[Excerpts from a dataset]
^^^^

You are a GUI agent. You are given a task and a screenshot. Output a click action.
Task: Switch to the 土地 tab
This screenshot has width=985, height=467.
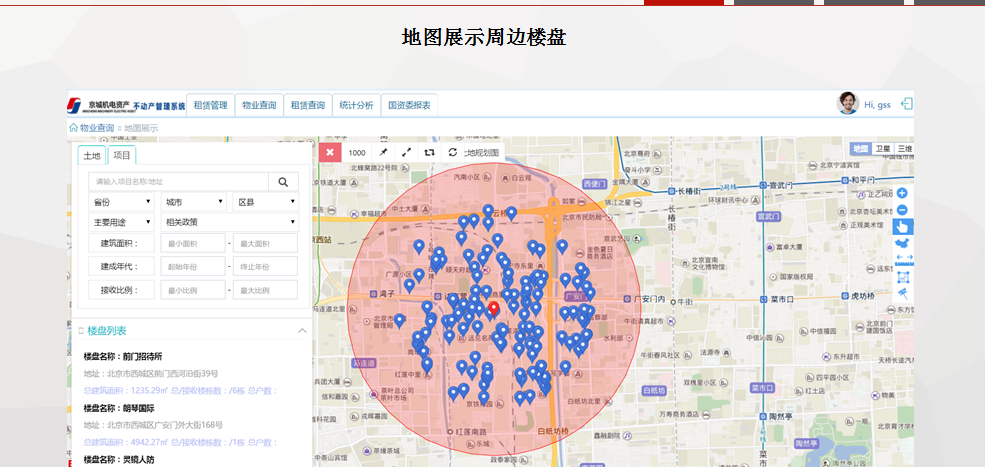(x=92, y=156)
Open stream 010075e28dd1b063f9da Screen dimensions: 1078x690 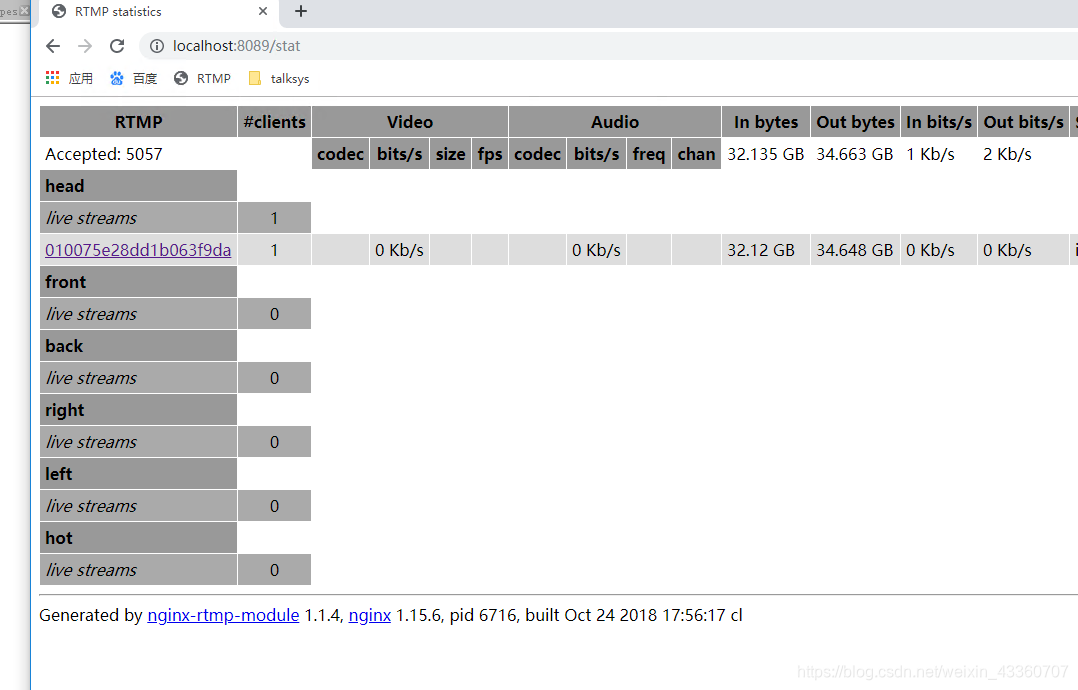click(x=137, y=250)
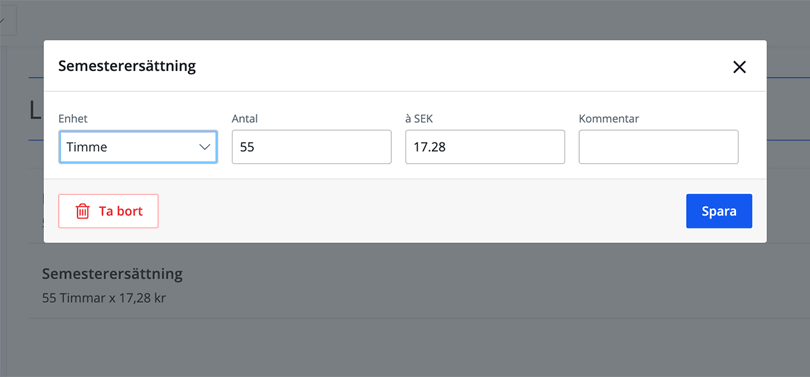Open the Enhet dropdown showing Timme

pos(138,147)
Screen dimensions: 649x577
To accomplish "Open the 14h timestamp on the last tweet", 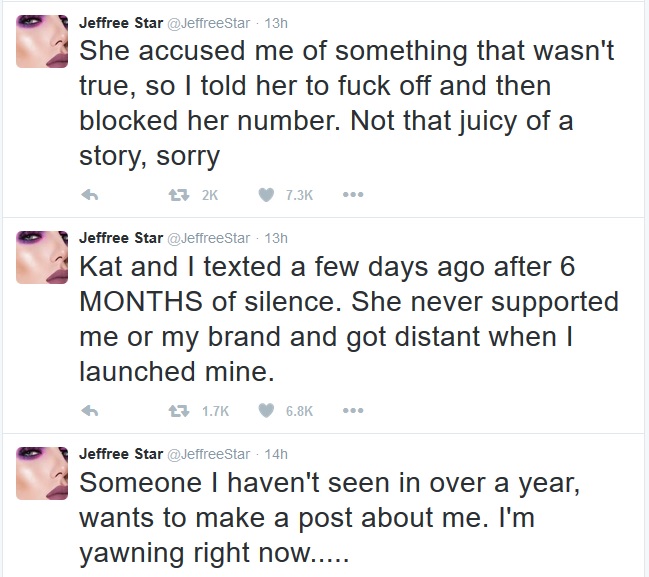I will click(276, 453).
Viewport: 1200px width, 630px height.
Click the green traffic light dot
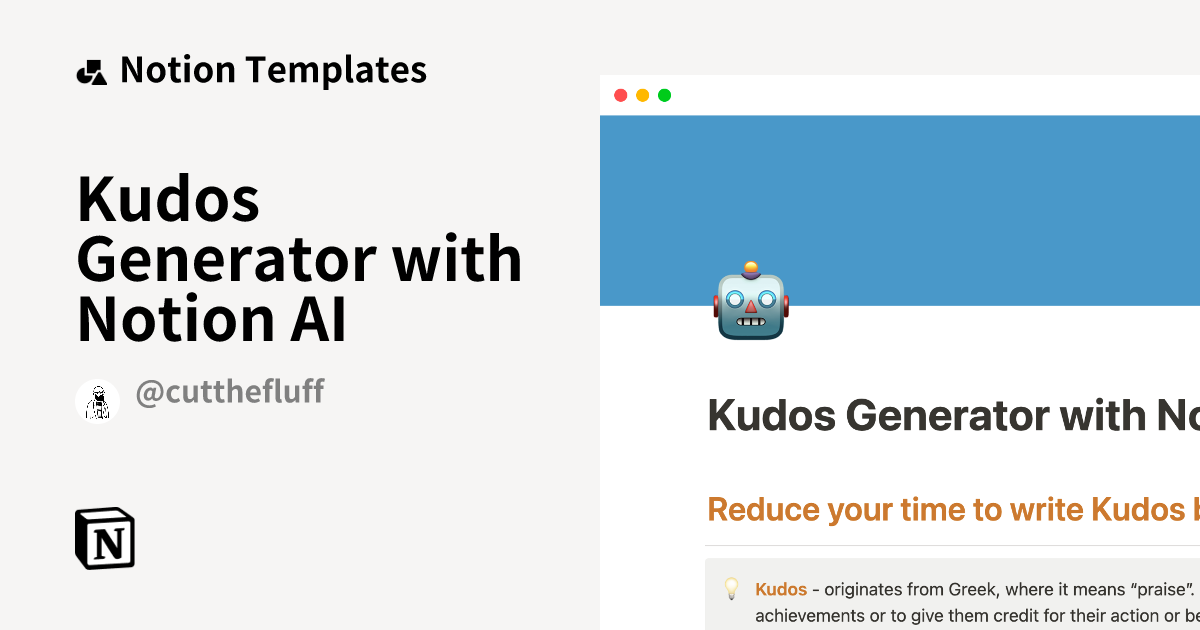[x=664, y=95]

^^^^

WHAT THE TASK ASKS:
Please leave out the pictures while you copy exactly the lines from the one containing "Viewport: 1200px width, 630px height." through the end of the records.

SOLUTION TO THE EXERCISE:
Viewport: 1200px width, 630px height.
Click the green traffic light dot
[x=664, y=95]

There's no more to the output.